— Set task —
Switch "Decorative" to "Ornamental" in the part that opens with the line containing "The width and height of the screenshot is (1456, 819). Find" and closes with the line containing "coordinates (158, 378).". Give back only those lines, with everything else left as it is.

## Begin Data for this exercise

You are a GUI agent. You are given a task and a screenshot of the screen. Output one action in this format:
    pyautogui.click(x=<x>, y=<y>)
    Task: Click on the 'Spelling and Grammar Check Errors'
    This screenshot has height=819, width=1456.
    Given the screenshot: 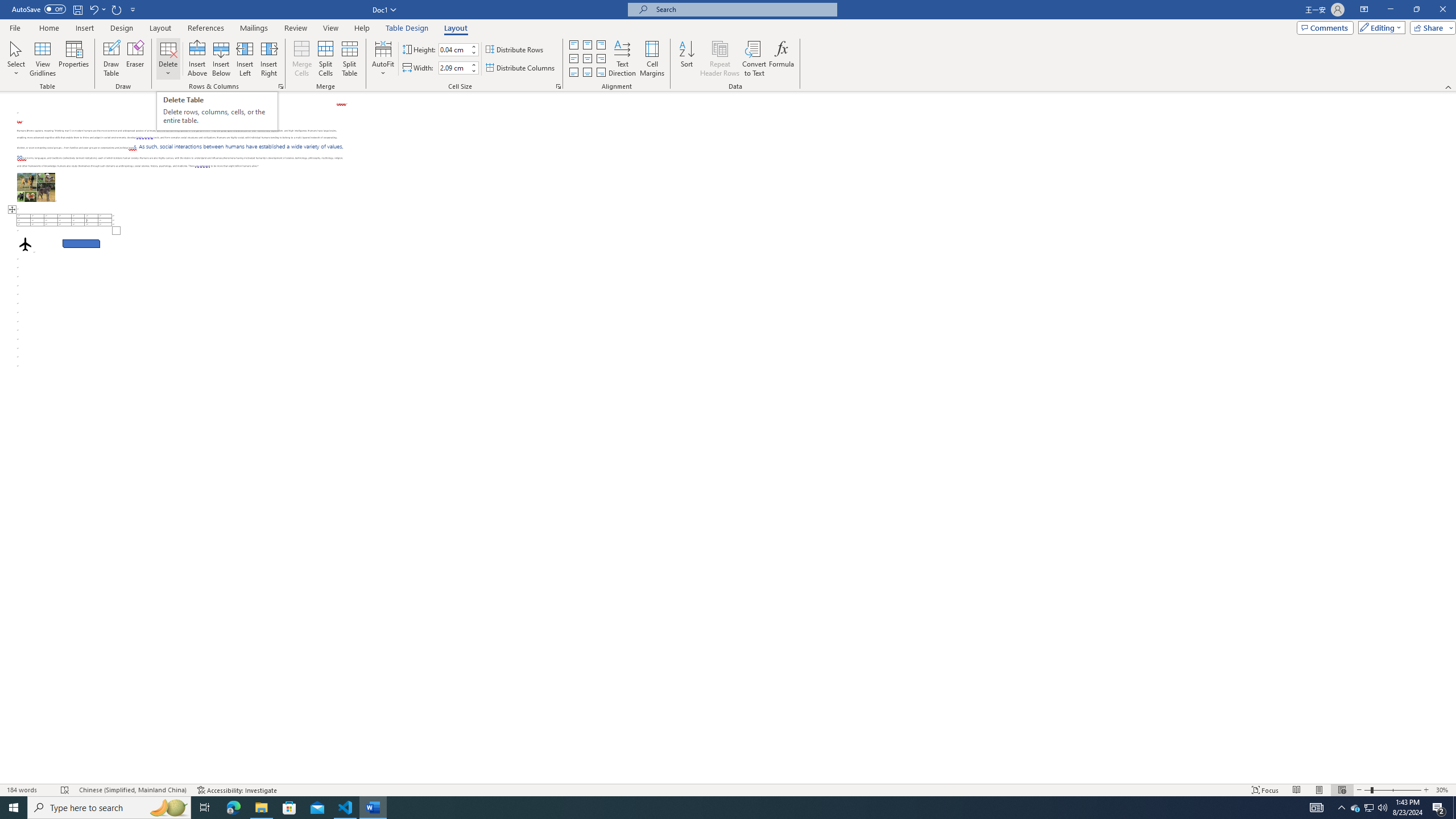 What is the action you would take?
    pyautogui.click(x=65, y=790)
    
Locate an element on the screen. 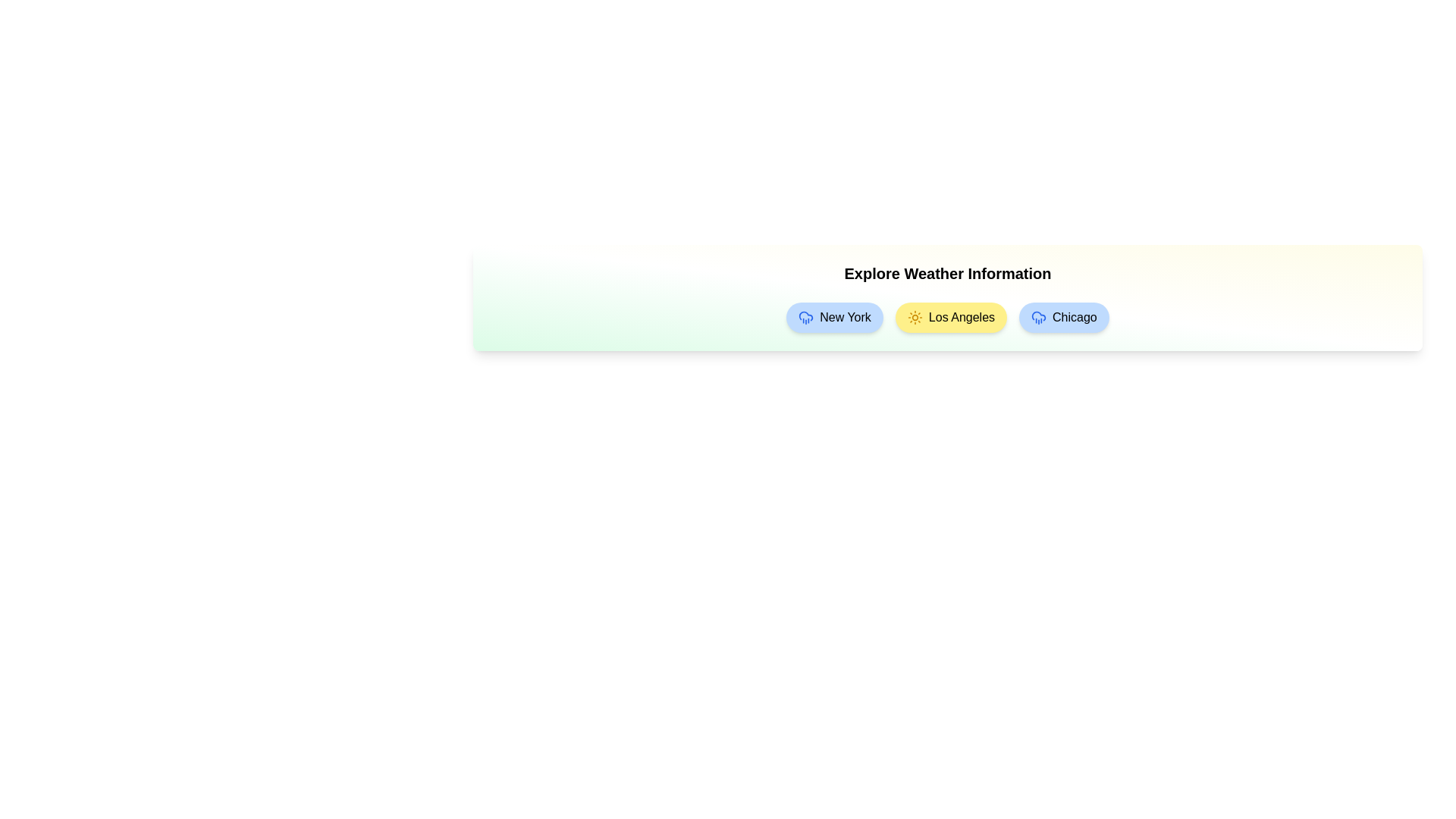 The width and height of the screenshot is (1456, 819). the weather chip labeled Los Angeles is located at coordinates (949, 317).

## End Data for this exercise
## Begin Data for this exercise

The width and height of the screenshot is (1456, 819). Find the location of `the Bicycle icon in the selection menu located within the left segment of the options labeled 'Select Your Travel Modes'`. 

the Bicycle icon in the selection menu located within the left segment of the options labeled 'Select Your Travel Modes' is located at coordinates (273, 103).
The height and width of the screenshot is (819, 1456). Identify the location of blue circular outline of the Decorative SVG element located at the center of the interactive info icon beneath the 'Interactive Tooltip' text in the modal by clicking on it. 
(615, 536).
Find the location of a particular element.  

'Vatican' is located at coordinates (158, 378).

## End Data for this exercise

— Correct answer —
The width and height of the screenshot is (1456, 819). Find the location of `the Bicycle icon in the selection menu located within the left segment of the options labeled 'Select Your Travel Modes'`. 

the Bicycle icon in the selection menu located within the left segment of the options labeled 'Select Your Travel Modes' is located at coordinates (273, 103).
The height and width of the screenshot is (819, 1456). Identify the location of blue circular outline of the Ornamental SVG element located at the center of the interactive info icon beneath the 'Interactive Tooltip' text in the modal by clicking on it. 
(615, 536).
Find the location of a particular element.  

'Vatican' is located at coordinates (158, 378).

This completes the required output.